@alidan
I can tell you with certainty that sociopathy in Chinese fiction has nothing to do with Communism. 100% sure. And I won't even have to discuss your understanding of communism.
How can I be so sure? Because I'm reading the first of the Four Great Classical Novels,
Water Margin, written 600 years ago, long before anything like Communism had been theorised.
In this novel, a band of bandits described as "heroes" go through adventures in Song China, facing government forces (normally described as hopelessly corrupt) and other dangers. I haven't finished it yet, am only on the middle of the second volume out of five, but here are some episodes:
i. A certain character is a military man who's betrayed by his general. He enters the general's palace in a disguise to kill him and his partners in betrayal. In the process, he kills several servants, one of the general's concubines and her two little daughters, and goes on killing until he feels "his rage is sated".
ii. A usual interrogation procedure is to promise the person will live if they spout the truth. The person, normally a servant or a minor soldier, obeys and is immediately killed after supplying the information.
iii. A certain character subdues a road innkeeper who's a cannibal and bakes clients into pies to sell. He then lets her go and befriends her just because he finds out she's allied with the bandits.
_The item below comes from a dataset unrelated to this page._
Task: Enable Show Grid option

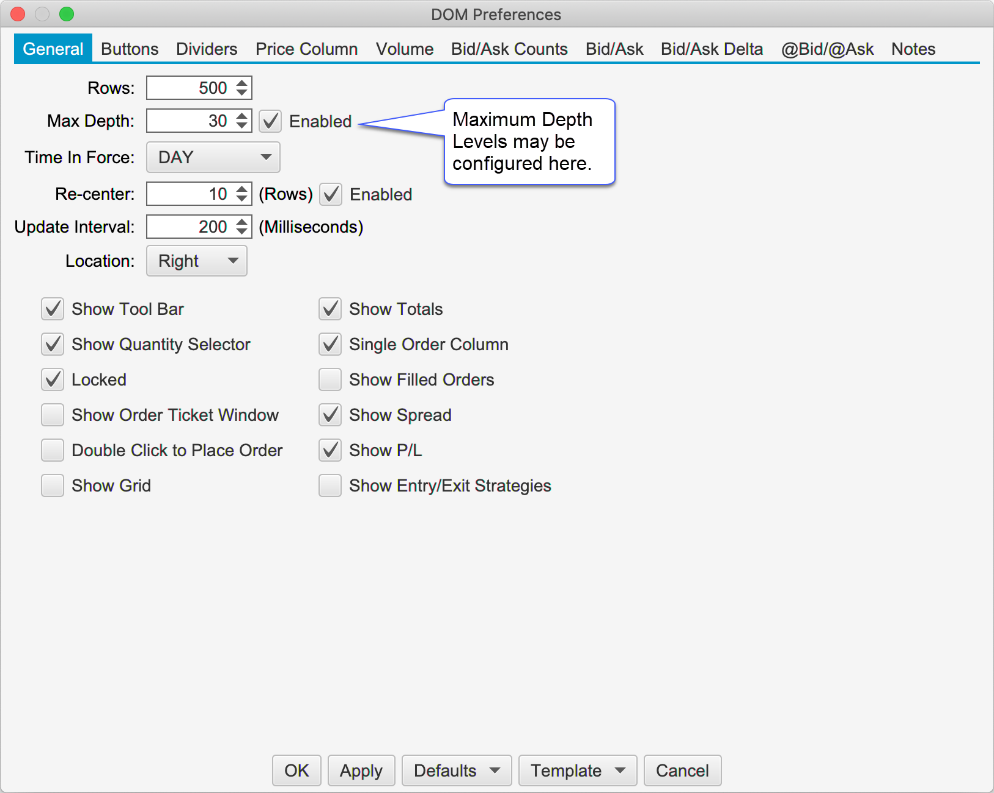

iv. Another character, a military man who wants to remain loyal to the government and refuses to join the "heroes", is released by them to go back to the provincial capital, only to find the place severely damaged by an attack, with lots of civilians dead and wholesale destruction. He is then accused by the provincial governor of having led his troops in the attack on the city, and is immediately set upon by other soldiers, barely managing to escape. Having no other choice of refuge, he goes back to the bandits' place - only for them to unashamedly admit to him that they had disguised themselves as his troops and used his banner to perpetrate the attack and have it blamed on him so that he would have no choice but to join them. HE ACCEPTS.
v. It's perfectly fine to kill your wife for infidelity or just being annoying.
Anyone who doesn't exert some detachment in analysing fiction will become a Sinophobe after reading that novel. The above are just a few of the examples so far and I have three more volumes to go.
As for me, I'm pretty sure that novel doesn't reflect societal values at large, neither back then and much less nowadays. It's just wish-fulfilment porn. I'm not a specialist so I wouldn't know what motivated the authors, but if I were to hazard a guess, it would have to do with the type of "know-your-place" society Ming China (when the novel was written) was. Social mobility seems to have been generally low. The literate classes who would consume this kind of literature would be mainly civil servants. If you are a civil servant who lives in a rigid code of social and ceremonial conduct, must bow your head to undeserving superiors your whole day and can become the fall guy for a corruption scheme at any moment, I'd not be surprised if you relished reading a book about men who live by their sword, grab what they want, kill whom they want (especially government officials), and answer to no authority. The characters are just doing what you'd like to do to your boss, the local politician or even your wife(!)
I never said I consider manhua fundamentally different from manga and manhwa. We find pretty good examples of sociopaths in these, too. They are probably an outlet and nothing more, nowadays just as in the past. My only objection to manhua is that their narrative technique is crude and lacks subtlety, probably because it hasn't been perfected over decades like manga, or actively copied and adapted its techniques like manhwa. As Chinese cartoonists practise more, they'll improve.
(Then again, I know you're addressing Narf and not me.)
The real Chinese people are just as capable of compassion, solidarity and working for the common good as anyone else. How could they not be, given that their society hasn't collapsed as it would if it had sociopathic tendencies? Indifference to suffering in big cities is no news anywhere. There are even chronicles in my country narrating just that. You try dressing in poor clothes and faking a heart attack in the middle of a busy street in any big Western city and see how lucky you'll be.